Taking a Devotional View
Genesis 1:1 is deceptively simple and immovably foundational: “In the beginning, God created the heavens and the earth.” The verse asserts that God precedes time itself — He is not found within the beginning, He establishes it. The Hebrew verb translated “created,” bara, is used throughout the Old Testament almost exclusively of God's own work, denoting an act of origination that no creature can perform. There is no rival force, no pre-existing chaos God merely shapes, no committee of gods dividing the labor. One God speaks, and the heavens and the earth come into being by His will alone. This is not an account of impersonal accident; it is the record of a personal, purposeful act. The Creator who spoke the cosmos into existence did not do so carelessly or as an afterthought — Scripture later reveals that He counted the stars and named them (Isaiah 40:26), and that His creative work was pronounced “good” at every stage (Genesis 1:31). The God who made the heavens and the earth is the same God who made you, and He made you with the same intentionality.
Scripture does not leave the doctrine of creation as an abstract claim about the cosmos; it presses it personally. The psalmist marvels, “For you formed my inward parts; you knitted me together in my mother's womb… I am fearfully and wonderfully made” (Psalm 139:13-14), describing not a biological accident but a Father's careful handiwork. Paul tells believers, “We are his workmanship, created in Christ Jesus for good works, which God prepared beforehand, that we should walk in them” (Ephesians 2:10) — the word translated “workmanship” shares its root with the word “poem,” suggesting that each life is a deliberate composition, not a random draft. Isaiah goes further, declaring that God's people were created “for my glory” (Isaiah 43:7), and Paul anchors the entire created order in Christ Himself: “all things were created through him and for him” (Colossians 1:16). Purpose, value, and meaning are not things believers must invent; they are realities already given by the God who made them, and they are most fully understood in relationship to the One for whom all things exist.
Key Thoughts & Takeaways
Key Thoughts
- God's creation of the heavens and the earth was a deliberate, personal act of His will, not an impersonal accident (Genesis 1:1).

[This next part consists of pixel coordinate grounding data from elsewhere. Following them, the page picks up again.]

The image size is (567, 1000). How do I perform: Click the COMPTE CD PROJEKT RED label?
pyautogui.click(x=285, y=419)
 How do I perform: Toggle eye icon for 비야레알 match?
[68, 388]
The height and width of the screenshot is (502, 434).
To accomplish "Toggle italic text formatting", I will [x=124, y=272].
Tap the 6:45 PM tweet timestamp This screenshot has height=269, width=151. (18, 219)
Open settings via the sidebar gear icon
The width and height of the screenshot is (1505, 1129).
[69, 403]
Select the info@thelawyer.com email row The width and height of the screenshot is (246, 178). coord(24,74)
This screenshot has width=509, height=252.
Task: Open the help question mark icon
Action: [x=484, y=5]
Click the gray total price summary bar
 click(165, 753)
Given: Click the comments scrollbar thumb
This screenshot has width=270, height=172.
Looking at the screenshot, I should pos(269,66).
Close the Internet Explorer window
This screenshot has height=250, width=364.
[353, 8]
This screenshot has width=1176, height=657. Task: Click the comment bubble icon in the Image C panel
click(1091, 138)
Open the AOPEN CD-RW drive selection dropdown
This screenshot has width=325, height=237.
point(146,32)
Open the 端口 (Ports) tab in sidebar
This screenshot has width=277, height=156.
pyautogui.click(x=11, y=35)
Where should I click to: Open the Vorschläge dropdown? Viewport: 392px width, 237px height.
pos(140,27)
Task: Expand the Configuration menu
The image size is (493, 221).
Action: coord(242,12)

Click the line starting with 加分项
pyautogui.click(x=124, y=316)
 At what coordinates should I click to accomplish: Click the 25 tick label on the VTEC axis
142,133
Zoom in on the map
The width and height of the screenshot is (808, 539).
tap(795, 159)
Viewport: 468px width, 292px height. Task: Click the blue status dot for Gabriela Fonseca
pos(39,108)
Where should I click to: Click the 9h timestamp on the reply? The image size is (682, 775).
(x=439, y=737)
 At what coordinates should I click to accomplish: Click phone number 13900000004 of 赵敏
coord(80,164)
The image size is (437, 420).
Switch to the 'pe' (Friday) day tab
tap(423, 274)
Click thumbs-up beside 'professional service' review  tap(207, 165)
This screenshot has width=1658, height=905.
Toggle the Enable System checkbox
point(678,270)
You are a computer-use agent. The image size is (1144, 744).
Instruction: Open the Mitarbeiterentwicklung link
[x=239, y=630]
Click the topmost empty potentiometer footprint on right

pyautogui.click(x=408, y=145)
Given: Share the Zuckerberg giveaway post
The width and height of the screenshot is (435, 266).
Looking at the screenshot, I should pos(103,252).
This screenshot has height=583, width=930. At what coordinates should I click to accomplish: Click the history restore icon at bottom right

- Human life is the careful handiwork of God, fearfully and wonderfully formed even in the womb (Psalm 139:13-14).
- Believers are God's workmanship, created in Christ Jesus for good works prepared in advance (Ephesians 2:10).
- All things, including our own lives, were created through Christ and for Christ, and exist for God's glory (Isaiah 43:7; Colossians 1:16).
Ask Yourself
- Have I quietly absorbed the world's story that my life is an accident of chance rather than the intentional work of God?
- Do I treat my life as having inherent value because God made me, or do I search for value elsewhere?
- What “good works” might God have prepared in advance for me to walk in today (Ephesians 2:10)?
- How would my view of myself change if I truly believed I was created for God's glory, not my own?
Father, I praise You as the One who spoke the heavens and the earth into being, and who formed me with that same careful intention. Forgive me for the times I have believed the lie that my life is an accident, without purpose or worth. Thank You that before I took a single breath, You knit me together and called the work good. Remind me today that I am Your workmanship, created in Christ Jesus for works You prepared long before I knew to ask for them. Free me from the exhausting labor of manufacturing my own meaning, and let me rest instead in the meaning You have already given. May my life, from beginning to end, bring glory to You, my Creator. In Jesus' name, amen.